From the line holding "Viewport: 1351px width, 691px height." to the final line of the entries, set down each line exactly, including both, and nothing more.

Records from a dataset

○ ○ ○ ○

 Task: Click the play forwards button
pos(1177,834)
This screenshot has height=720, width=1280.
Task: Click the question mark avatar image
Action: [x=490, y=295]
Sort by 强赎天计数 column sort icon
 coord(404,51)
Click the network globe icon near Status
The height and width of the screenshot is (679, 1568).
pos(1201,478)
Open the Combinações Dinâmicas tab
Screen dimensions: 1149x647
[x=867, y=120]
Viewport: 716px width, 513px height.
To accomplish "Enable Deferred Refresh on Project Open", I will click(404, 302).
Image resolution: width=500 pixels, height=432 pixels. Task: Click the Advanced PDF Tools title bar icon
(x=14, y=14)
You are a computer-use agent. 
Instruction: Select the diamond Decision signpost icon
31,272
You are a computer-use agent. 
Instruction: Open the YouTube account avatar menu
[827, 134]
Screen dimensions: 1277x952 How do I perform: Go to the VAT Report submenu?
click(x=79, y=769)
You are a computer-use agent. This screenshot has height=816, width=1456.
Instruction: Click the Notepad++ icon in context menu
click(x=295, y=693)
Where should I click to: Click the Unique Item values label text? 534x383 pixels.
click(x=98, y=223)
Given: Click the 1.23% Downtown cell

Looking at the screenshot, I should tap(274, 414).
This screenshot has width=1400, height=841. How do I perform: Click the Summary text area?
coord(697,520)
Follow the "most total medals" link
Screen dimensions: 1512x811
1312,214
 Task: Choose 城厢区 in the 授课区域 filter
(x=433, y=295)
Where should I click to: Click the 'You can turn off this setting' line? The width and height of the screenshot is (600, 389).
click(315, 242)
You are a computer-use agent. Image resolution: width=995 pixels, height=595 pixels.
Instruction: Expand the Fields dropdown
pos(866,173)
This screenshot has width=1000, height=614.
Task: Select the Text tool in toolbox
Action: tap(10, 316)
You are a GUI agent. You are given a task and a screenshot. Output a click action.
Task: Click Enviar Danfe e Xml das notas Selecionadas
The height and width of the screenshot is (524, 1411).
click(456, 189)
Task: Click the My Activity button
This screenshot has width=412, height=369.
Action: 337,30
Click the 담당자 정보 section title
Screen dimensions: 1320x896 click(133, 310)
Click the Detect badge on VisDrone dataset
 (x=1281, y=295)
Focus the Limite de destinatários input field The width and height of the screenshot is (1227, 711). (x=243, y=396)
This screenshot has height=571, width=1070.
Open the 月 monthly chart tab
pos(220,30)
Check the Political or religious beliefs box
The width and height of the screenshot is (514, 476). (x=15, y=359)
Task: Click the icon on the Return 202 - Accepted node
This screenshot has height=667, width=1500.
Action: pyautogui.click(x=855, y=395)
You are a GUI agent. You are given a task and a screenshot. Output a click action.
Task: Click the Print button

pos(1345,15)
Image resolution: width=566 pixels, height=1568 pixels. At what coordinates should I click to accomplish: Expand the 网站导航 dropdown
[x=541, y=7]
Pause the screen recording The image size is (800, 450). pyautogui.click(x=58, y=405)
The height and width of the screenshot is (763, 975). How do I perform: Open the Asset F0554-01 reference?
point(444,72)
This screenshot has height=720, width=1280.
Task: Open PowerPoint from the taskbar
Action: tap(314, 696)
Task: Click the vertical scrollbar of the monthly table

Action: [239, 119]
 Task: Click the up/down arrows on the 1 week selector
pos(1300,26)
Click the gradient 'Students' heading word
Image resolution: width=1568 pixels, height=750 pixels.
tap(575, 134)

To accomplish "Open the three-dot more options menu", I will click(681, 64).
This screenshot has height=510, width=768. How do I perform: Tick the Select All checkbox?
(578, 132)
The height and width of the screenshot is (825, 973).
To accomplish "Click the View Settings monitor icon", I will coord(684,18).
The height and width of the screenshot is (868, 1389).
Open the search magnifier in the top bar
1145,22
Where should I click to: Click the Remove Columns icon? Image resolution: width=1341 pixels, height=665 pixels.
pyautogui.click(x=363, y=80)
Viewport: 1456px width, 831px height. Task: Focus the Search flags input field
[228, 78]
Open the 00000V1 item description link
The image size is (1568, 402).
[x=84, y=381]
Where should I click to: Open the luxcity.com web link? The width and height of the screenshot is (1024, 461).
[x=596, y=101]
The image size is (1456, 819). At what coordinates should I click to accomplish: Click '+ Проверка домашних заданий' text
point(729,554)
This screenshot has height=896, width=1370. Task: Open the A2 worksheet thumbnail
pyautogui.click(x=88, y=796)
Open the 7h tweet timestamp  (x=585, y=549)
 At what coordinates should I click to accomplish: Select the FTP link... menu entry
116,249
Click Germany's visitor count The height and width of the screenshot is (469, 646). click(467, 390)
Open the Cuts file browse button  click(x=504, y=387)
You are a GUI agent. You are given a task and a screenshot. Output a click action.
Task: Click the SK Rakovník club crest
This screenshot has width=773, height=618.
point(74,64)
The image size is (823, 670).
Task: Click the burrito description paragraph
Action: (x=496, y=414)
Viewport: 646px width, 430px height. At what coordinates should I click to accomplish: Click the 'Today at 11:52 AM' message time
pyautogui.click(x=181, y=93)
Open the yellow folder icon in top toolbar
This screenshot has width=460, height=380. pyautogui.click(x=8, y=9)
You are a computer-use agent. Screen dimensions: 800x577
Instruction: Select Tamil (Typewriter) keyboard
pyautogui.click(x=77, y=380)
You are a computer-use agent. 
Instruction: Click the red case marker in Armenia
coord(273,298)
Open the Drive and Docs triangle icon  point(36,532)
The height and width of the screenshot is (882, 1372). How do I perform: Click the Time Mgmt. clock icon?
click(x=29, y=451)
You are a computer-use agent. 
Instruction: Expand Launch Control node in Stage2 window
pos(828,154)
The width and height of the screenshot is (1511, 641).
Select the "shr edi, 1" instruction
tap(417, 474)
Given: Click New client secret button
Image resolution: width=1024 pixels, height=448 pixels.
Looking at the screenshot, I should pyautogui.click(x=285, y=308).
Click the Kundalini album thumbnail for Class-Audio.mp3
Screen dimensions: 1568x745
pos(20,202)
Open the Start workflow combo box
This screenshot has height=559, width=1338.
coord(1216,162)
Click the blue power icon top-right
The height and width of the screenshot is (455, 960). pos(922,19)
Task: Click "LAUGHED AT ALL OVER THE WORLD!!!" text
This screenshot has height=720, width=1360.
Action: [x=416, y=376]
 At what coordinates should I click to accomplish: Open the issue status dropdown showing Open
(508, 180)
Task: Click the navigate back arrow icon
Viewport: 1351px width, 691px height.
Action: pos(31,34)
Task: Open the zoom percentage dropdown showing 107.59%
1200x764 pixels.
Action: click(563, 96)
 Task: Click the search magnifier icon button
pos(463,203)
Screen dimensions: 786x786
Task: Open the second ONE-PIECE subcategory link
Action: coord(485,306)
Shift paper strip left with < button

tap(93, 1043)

○ ○ ○ ○

#### [Answer to this exercise]
Viewport: 1351px width, 691px height.
Action: pos(31,34)
Task: Open the zoom percentage dropdown showing 107.59%
1200x764 pixels.
Action: click(563, 96)
 Task: Click the search magnifier icon button
pos(463,203)
Screen dimensions: 786x786
Task: Open the second ONE-PIECE subcategory link
Action: coord(485,306)
Shift paper strip left with < button

tap(93, 1043)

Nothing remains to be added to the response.